◆ **EXTRACT PROVIDED**:
Get your Account ID from Cloudflare Dashboard → Workers & Pages → right sidebar.
cd worker
wrangler secret put CLOUDFLARE_ACCOUNT_ID # paste your Account ID
wrangler secret put CLOUDFLARE_API_TOKEN # paste the same API token- Open Settings in the toolbar (or wait for the first-launch prompt)
- Paste your Worker URL (e.g.
https://markupsidedown-XXXXXX.example.workers.dev) - Click Test to verify the connection
- Check Feature Status to see which capabilities are ready
- Click Save
The URL is saved in localStorage and persists across sessions.
| Scenario | Use |
|---|---|
| Static pages, blogs, docs | Fetch (fast, free) |
| SPAs (React, Vue, Angular) | Render |
| Pages behind JS-based loading | Render |
| Dynamic dashboards | Render |
| Entire documentation site | Crawl |
| Blog or wiki archival | Crawl |
| Building a local Markdown corpus for AI/RAG | Crawl |
The Render pipeline strips boilerplate (nav, header, footer, cookie banners, ads) using HTMLRewriter before converting to Markdown, producing cleaner output than raw HTML conversion.
The Crawl feature uses the Browser Rendering /crawl REST API to discover and convert pages starting from a URL. Results are saved as organized .md files under a local directory (e.g. domain/path.md).
| Plan | Browser Time | Rate Limit | Cost |
|---|---|---|---|
| Free | 10 min/day | 6 req/min | Free |
| Paid | 10 hrs/month | 600 req/min | $5/month |
The free tier is sufficient for occasional use. Render responses are cached for 1 hour. Crawl with render: true (default) is billed as Browser Rendering hours; render: false runs on Workers and is free during beta. The app defaults to a 50-page limit to prevent accidental cost overrun. See Browser Rendering Pricing.

◆ **ENTRIES SHOWN**:
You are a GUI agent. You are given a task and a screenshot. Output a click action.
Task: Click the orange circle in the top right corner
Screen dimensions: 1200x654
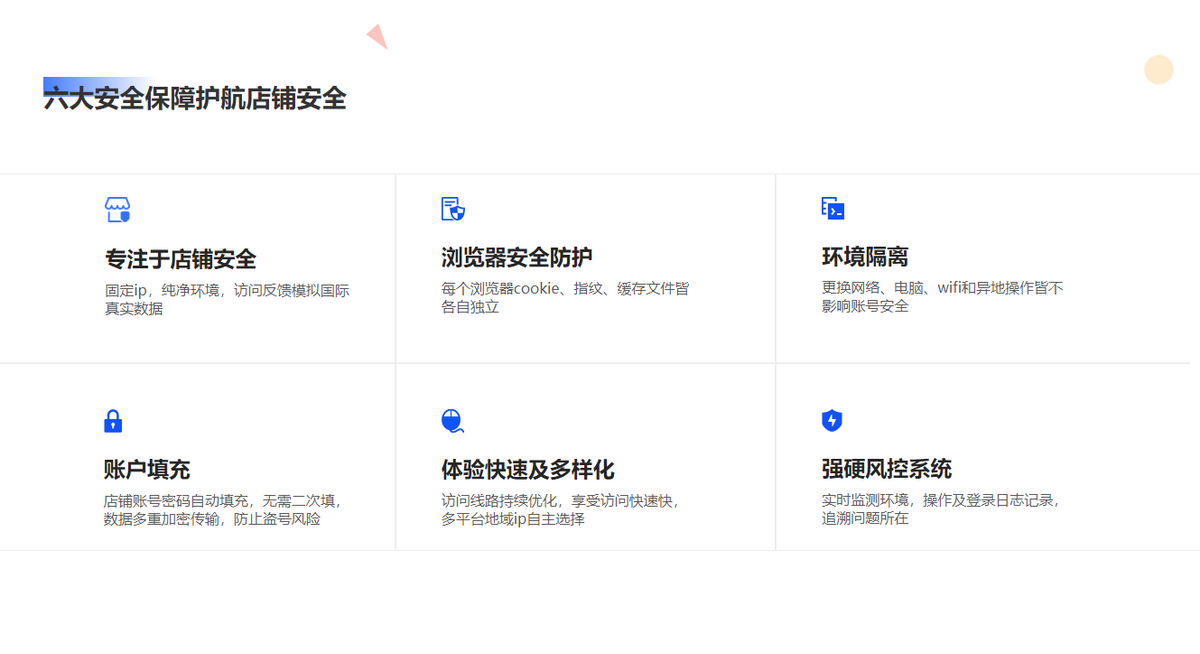[x=1158, y=69]
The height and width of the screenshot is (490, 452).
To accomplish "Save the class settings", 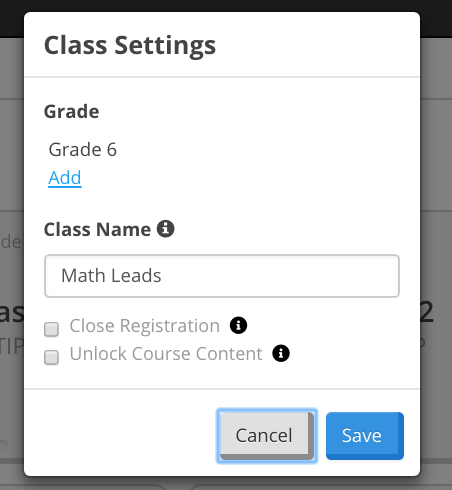I will (x=365, y=436).
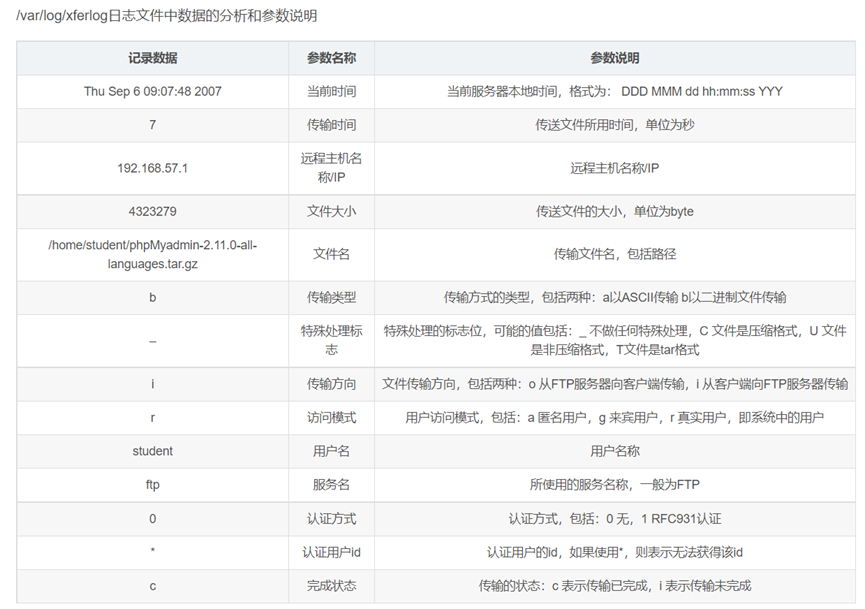This screenshot has width=865, height=609.
Task: Click the 传输类型 parameter name cell
Action: click(331, 298)
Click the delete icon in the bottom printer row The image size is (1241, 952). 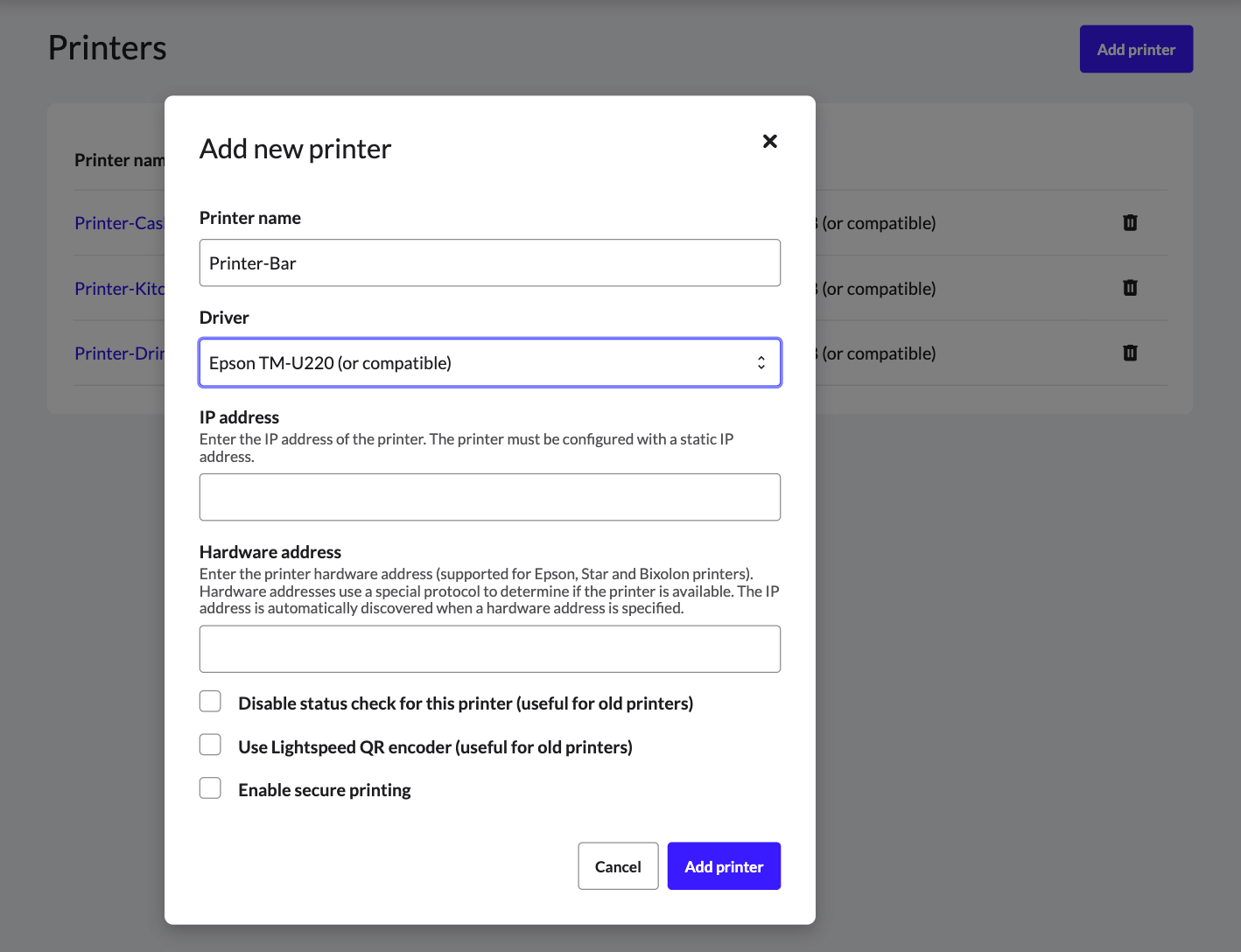[x=1130, y=353]
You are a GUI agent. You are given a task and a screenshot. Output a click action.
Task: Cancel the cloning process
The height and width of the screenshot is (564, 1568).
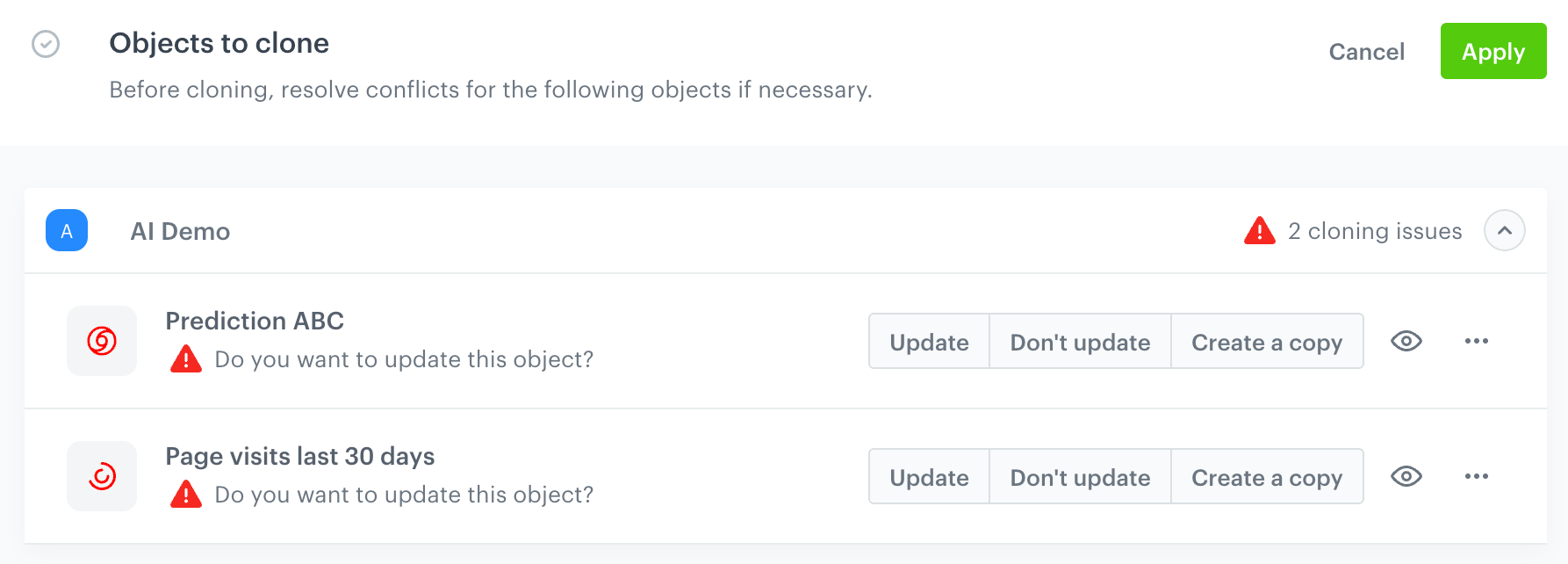point(1366,52)
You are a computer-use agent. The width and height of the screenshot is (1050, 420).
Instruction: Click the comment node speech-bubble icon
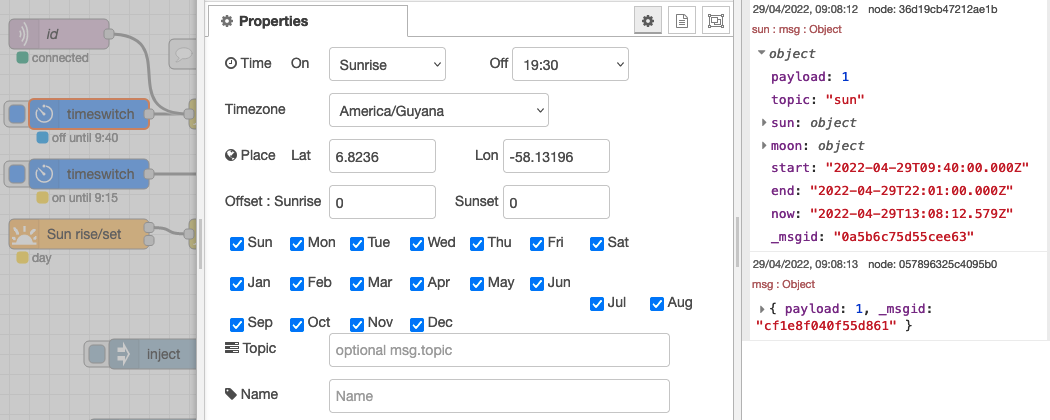click(x=181, y=53)
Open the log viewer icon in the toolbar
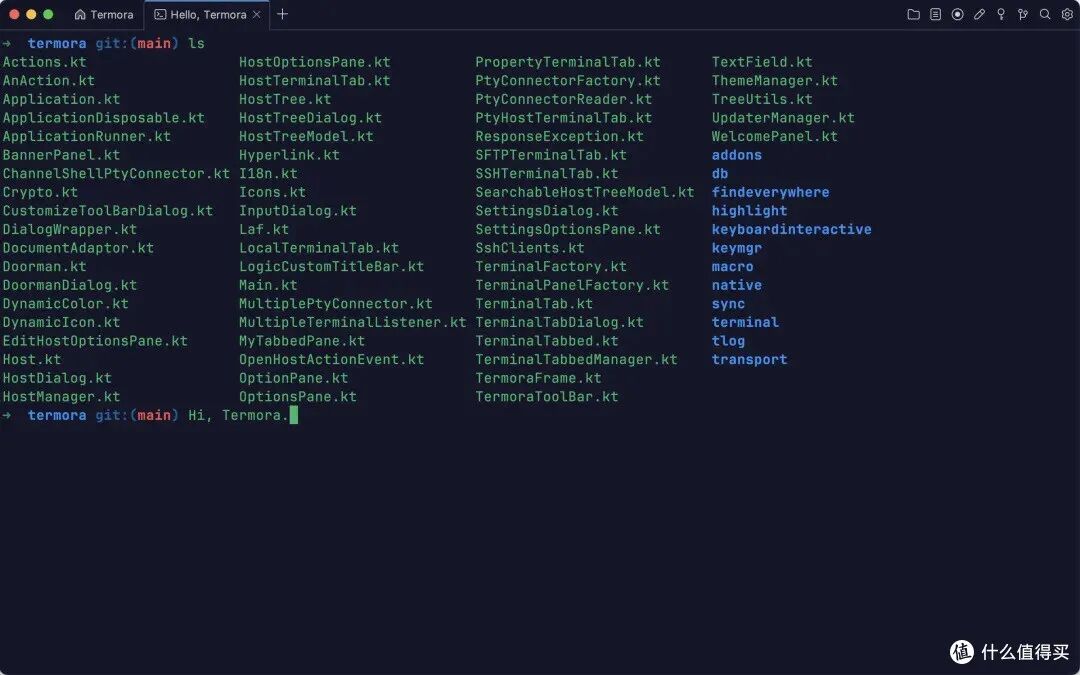Image resolution: width=1080 pixels, height=675 pixels. point(935,14)
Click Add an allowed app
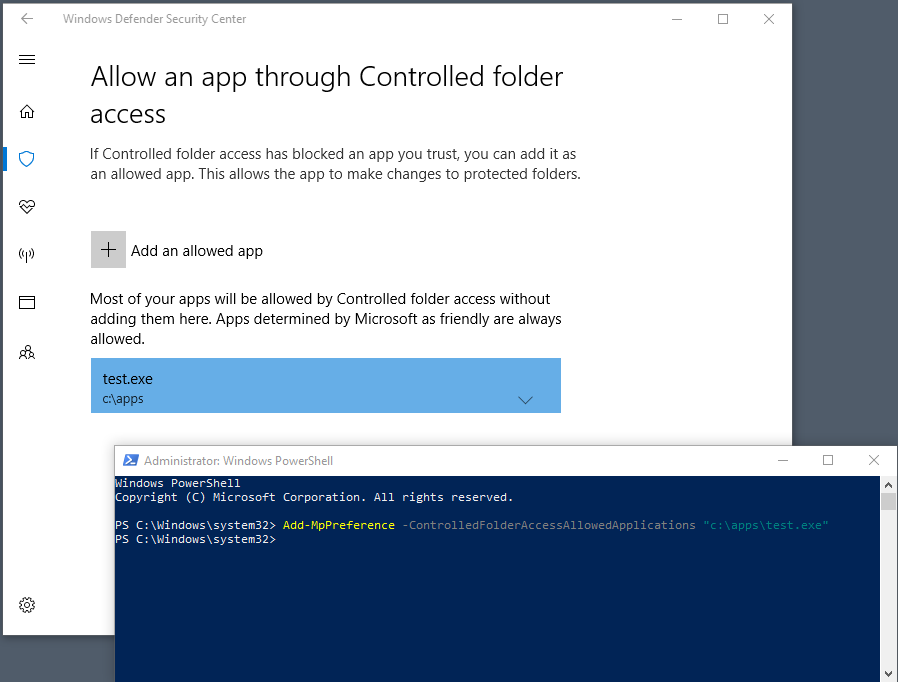The width and height of the screenshot is (898, 682). click(196, 250)
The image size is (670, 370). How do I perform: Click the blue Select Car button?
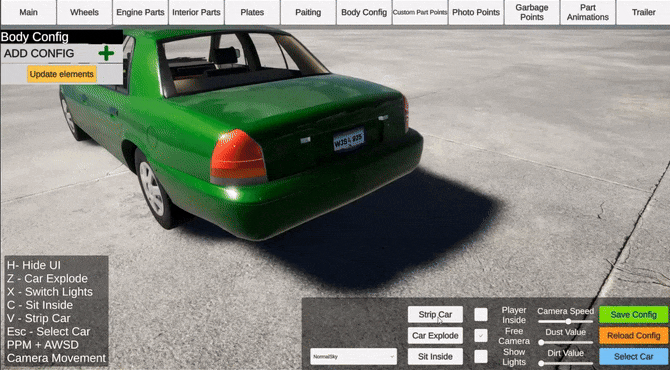tap(633, 356)
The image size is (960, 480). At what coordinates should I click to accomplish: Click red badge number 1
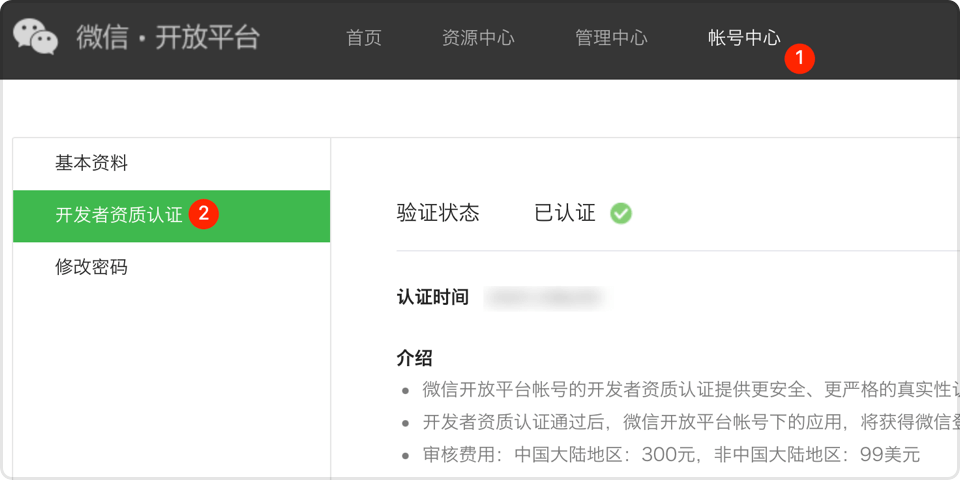799,58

◆ **QUESTIONS**:
1. Answer these questions from the Cloudflare Worker setup guide:
(a) Where in the Cloudflare Dashboard is the Account ID found?
(b) How long are Render responses cached?
(c) What rate limit applies on the Paid plan?
2. Continue the Cloudflare Worker setup guide, starting after its final sentence.

◆ **OUTPUTS BY TASK**:
1.
(a) Under Workers & Pages, in the right sidebar.
(b) For 1 hour.
(c) 600 requests per minute.

2.
| Format | Cost |
|---|---|
| PDF, DOCX, XLSX, HTML, CSV, XML | Free (no AI Neurons) |
| Images (JPG, PNG, WebP, SVG) | AI Neurons (OCR) |
The app shows a confirmation dialog before processing images.
| Category | Extensions |
|---|---|
| Documents | .pdf, .docx, .xlsx |
| Web/data | .html, .htm, .csv, .xml |
| Images | .jpg, .jpeg, .png, .webp, .svg |
Ensure CLOUDFLARE_API_TOKEN is set and the token has Workers Scripts: Edit permission. See API Token.
Set the secrets as described in Set Worker Secrets. This is required for Render and Crawl features.
- 403: Check that your API token has
Browser Rendering - Editpermission - 429: Rate limit exceeded (free tier: 6 req/min)
- Timeout: Complex pages may take longer; try standard fetch instead
If the app can't auto-detect your API token, it will prompt you to paste one manually. Create a token with the permissions listed in API Token.
If you skip this step, the Worker is still deployed and Document Import works — only Render and Crawl require the secrets.
The app shows an "Update available" badge in Settings when your deployed Worker is older than the version bundled with the app. To update:
cd worker && wrangler deployNo app-side changes needed — the URL stays the same. Secrets persist across deploys. Click Test in Settings to verify the new version.
When to update: After installing a new version of MarkUpsideDown, check Settings → Worker Status. If it shows "Update available", redeploy the Worker. New MCP tools (e.g., extract_json) may require Worker endpoints that don't exist in older versions.
The Worker exposes its version via GET /health:
{ "status": "ok", "version": 6, "capabilities": { "fetch": true, "convert": true, "render": true, "json": true, "crawl": true, "cache": true, "batch": true, "publish": true, "search": true } }The capabilities object shows which features are available:
render,json,crawl— require Worker secrets (CLOUDFLARE_ACCOUNT_IDandCLOUDFLARE_API_TOKEN)cache— requires KV namespace bindingbatch— requires Queue + KV bindingspublish— requires R2 bucket bindingsearch— requires Vectorize index binding
If capabilities show false, the corresponding resource was not created during setup. Re-run setup or create resources manually.
The Worker includes permissive CORS headers (*). To restrict origins, edit CORS_HEADERS in worker/src/index.ts.